It was not the most ominous sign of health trouble, just a nosebleed that would not stop. So in February 2017, Michael Schaffer, who is 60 and lives near Pittsburgh, went first to a local emergency room, then to a hospital where a doctor finally succeeded in cauterizing a tiny cut in his nostril.
Then the doctor told Mr. Schaffer something he never expected to hear: “You need a liver transplant.”
Mr. Schaffer had no idea his liver was failing. He had never heard of the diagnosis: Nash, for nonalcoholic steatohepatitis, a fatty liver disease not linked to alcoholism or infections.
The disease may have no obvious symptoms even as it destroys the organ. That nosebleed was a sign that Mr. Schaffer’s liver was not making proteins needed for blood to clot. He was in serious trouble.
The news was soon followed by another eye-opener: Doctors asked Mr. Schaffer to become the first patient in an experiment that would attempt something that transplant surgeons have dreamed of for more than 65 years.
If it worked, he would receive a donated liver without needing to take powerful drugs to prevent the immune system from rejecting it.
Before the discovery of anti-rejection drugs, organ transplants were simply impossible. The only way to get the body to accept a donated organ is to squelch its immune response. But the drugs are themselves hazardous, increasing the risks of infection, cancer, high cholesterol levels, accelerated heart disease, diabetes and kidney failure.
Within five years of a liver transplant, 25 percent of patients on average have died. Within 10 years, 35 to 40 percent have died.
“Even though the liver may be working, patients may die of a heart attack or stroke or kidney failure,” said Dr. Abhinav Humar, a transplant surgeon at the University of Pittsburgh Medical Center who is leading the study Mr. Schaffer joined. “It may not be entirely due to the anti-rejection meds, but the anti-rejection meds contribute.”
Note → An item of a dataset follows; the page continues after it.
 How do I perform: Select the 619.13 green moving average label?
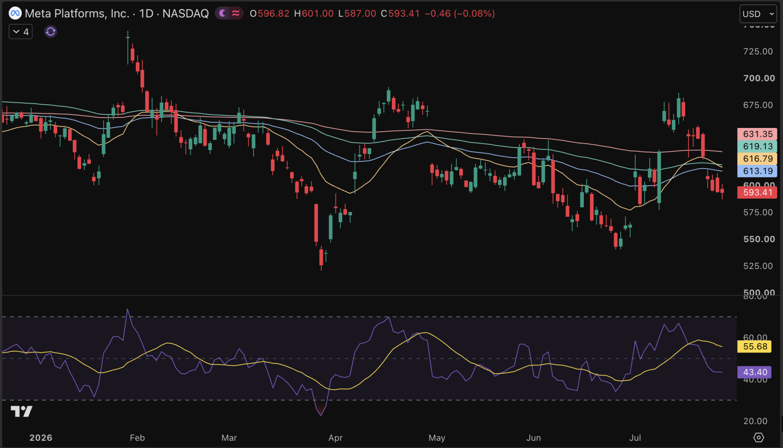[x=757, y=146]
Patients usually know about the drugs’ risks, but the alternative is worse: death for those needing livers, hearts or lungs; or, for kidney patients, a life on dialysis, which brings an even worse life expectancy and quality of life than does a transplanted kidney.
In 1953, Dr. Peter Medawar and his colleagues in Britain did an experiment with a result so stunning that he shared a Nobel Prize for it. He showed that it was possible to “train” the immune systems of mice so that they would not reject tissue transplanted from other mice.
His method was not exactly practical. It involved injecting newborn or fetal mice with white blood cells from unrelated mice. When the mice were adults, researchers placed skin grafts from the unrelated mice onto the backs of those that had received the blood cells.
The mice accepted the grafts as if they were their own skin, suggesting that the immune system can be modified. The study led to a scientific quest to find a way to train the immune systems of adults who needed new organs.